Obama and the 'Repo Games' Voters

Here's a brain teaser for you: what weighs more, a pound of feathers or a pound of lead?  If you're still thinking, you've got something in common with more than a few of the contestants on a reality-television show called Repo Games.  In case you've missed it, the Spike TV series follows veteran "repo men" Tom DeTone and Josh Lewis, who double as engaging game show hosts.  Showing up to repossess a vehicle, they offer the debtor a way out as cameras roll: answer three out of five trivia questions correctly, and the vehicle loan will be paid off.  Otherwise, the vehicle will be towed away.

"F--k you!  You're not taking my car" is how more than a few contestants respond, before being coaxed into playing "Repo Games."  Others initially threaten violence -- flailing arms, screaming profanities, and even producing kitchen knives and pots to ward off the repo man.  One hot-tempered man with a pickup menacingly pointed an assault rifle at DeTone.
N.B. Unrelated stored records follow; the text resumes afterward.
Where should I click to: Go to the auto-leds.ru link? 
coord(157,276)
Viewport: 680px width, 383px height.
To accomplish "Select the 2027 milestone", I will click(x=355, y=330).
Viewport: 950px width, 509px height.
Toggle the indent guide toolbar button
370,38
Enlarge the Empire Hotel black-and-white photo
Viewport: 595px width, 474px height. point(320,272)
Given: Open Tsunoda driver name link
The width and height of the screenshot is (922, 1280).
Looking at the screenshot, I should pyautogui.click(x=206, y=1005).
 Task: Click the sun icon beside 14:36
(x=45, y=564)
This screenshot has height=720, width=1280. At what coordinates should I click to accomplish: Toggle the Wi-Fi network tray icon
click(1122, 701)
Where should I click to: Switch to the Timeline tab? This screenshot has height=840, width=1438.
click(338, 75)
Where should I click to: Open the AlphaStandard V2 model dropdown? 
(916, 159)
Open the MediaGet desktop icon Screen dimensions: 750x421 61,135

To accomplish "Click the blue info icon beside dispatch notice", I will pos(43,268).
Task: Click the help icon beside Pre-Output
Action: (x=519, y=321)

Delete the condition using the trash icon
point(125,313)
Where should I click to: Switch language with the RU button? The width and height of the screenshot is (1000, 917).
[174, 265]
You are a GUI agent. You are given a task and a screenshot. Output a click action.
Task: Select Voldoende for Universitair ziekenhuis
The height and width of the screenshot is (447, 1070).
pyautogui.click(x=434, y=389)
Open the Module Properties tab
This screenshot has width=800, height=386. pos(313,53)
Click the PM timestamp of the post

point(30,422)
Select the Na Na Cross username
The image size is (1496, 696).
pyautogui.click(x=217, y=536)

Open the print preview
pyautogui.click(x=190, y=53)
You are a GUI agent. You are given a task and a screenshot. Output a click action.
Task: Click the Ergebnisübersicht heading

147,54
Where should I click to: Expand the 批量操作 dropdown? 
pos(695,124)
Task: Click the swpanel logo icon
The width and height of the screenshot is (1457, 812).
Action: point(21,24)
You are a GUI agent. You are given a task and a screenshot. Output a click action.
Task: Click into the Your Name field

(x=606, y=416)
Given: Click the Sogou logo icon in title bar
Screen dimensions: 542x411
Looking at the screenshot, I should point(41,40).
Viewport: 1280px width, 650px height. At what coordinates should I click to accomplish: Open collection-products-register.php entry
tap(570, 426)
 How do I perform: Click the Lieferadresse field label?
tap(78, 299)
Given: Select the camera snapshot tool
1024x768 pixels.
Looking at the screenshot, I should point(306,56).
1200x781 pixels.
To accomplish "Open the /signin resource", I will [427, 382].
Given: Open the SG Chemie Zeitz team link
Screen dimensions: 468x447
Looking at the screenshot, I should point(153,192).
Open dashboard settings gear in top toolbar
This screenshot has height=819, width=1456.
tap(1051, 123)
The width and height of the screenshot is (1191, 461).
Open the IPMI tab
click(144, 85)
"I'm a crazy mother-----r.  Somebody will get hurt!" he warned.  Later, DeTone recalled seeing his life flash before his eyes.

Interestingly, some contestants who you'd assume would be winners are utter losers, as was reflected in a segment in which a fourth-grade teacher was asked: "What South American country has over 2,700 miles of coast but is only 150 miles wide?"

"Cuba?" she said, tentatively.  She flubbed the other two questions, too.

Repo Games isn't all about laughing at dumb and ill-mannered people, however.  It also lets viewers root for contestants who seem nice and perhaps have had some bad luck (and there are of course lots of those types of folks in the miserable economy).  Some of the more sympathetic contestants are single moms.  You also can't help but feel sorry for the contestant who loses a Corvette or BMW parked in the driveway of his nice-looking home.

As for that silly question: what weighs more -- a pound of feathers or a pound of lead?  Yes, it was asked of a "Repo Games" contestant.  He said he didn't know.

Ultimately, it's the numerous stupid and vulgar contestants who are the most memorable -- and in the segments featuring them, Repo Games inadvertently veers from goofy entertainment into trenchant social commentary.  Indeed, in the low-income neighborhoods seen in many Repo Games segments, the residents are what socialist writer Michael Harrington sympathetically called inhabitants of the "other America" -- poor America.  This is where food stamps and welfare have hit record levels over the past four years, reflecting stubbornly high unemployment rates and the Obama administration's efforts (including through radio ads) to get as many people on the dole as possible.  Yet, as Repo Games reveals, these folks are definitely not poor in the conventional meaning of the word.  Their neighborhoods in fact seem rather nice -- suggesting they don't, as liberals would suggest, suffer from a deficit of social justice.

And besides living in decent houses and apartments, they own late-model cars -- albeit on which they're not making regular payments.

The poverty in which these folks exist needs to be viewed from a certain perspective -- something a Heritage Foundation report did not long ago when observing that "most of the persons whom the government defines as 'in poverty' are not poor in any ordinary sense of the term. The overwhelming majority of the poor have air conditioning, cable TV, and a host of other modern amenities. They are well housed, have an adequate and reasonably steady supply of food, and have met their other basic needs, including medical care."

From another perspective, the real problem many of these folks have is not poverty, but a deficit of middle-class values and social skills.

Consider, for instance, the volatile reactions many contestants display after being told their car is being repossessed.  Flailing arms, vulgarities, and threats of violence -- it's the same manic behavior found in high-crime areas where mundane disputes quickly escalate into physical violence.  This is related to a lack of interpersonal skills and self-control -- an inability to negotiate a nonviolent solution after (in their minds) being "disrespected."  This behavior is constantly on display on Repo Games.

Intriguingly, once the repo man calms down these contestants, they seem like perfectly nice people, albeit without the social skills and manners that exist among the middle class -- a term that in this sense describes certain cultural values and manners rather than a particular income bracket.

In Las Vegas, the Repo Games crew may have thought they were in a decent neighborhood, but it's where they had their most dangerous encounter: a middle-school special-education teacher started firing a handgun in their direction.  He was reportedly upset that a Repo Games vehicle had parked on the street outside his house.  Police charged him with attempted murder.

Bad behavior aside, there's that interesting sense of entitlement that more than a few contestants reveal with their initial remarks: "F--k you, you're not taking my car!"

Presumably, most of the contestants on Repo Games are Democrats and ardent Obama supporters, though one shouldn't presume they bother to vote -- and why should they?  Entitlements are now written in stone, and they're unlikely to change much with a Democrat or Republican in the White House.

It's hardly a coincidence that Repo Games, now going strong in its second season, also comes amid a terrible economy in which the mortgage crisis has festered -- as the Obama administration has bent over backwards to enable people to remain in houses they never should have purchased.

All in all, the Obama years have been profitable for the car repossession business -- and for Repo Games.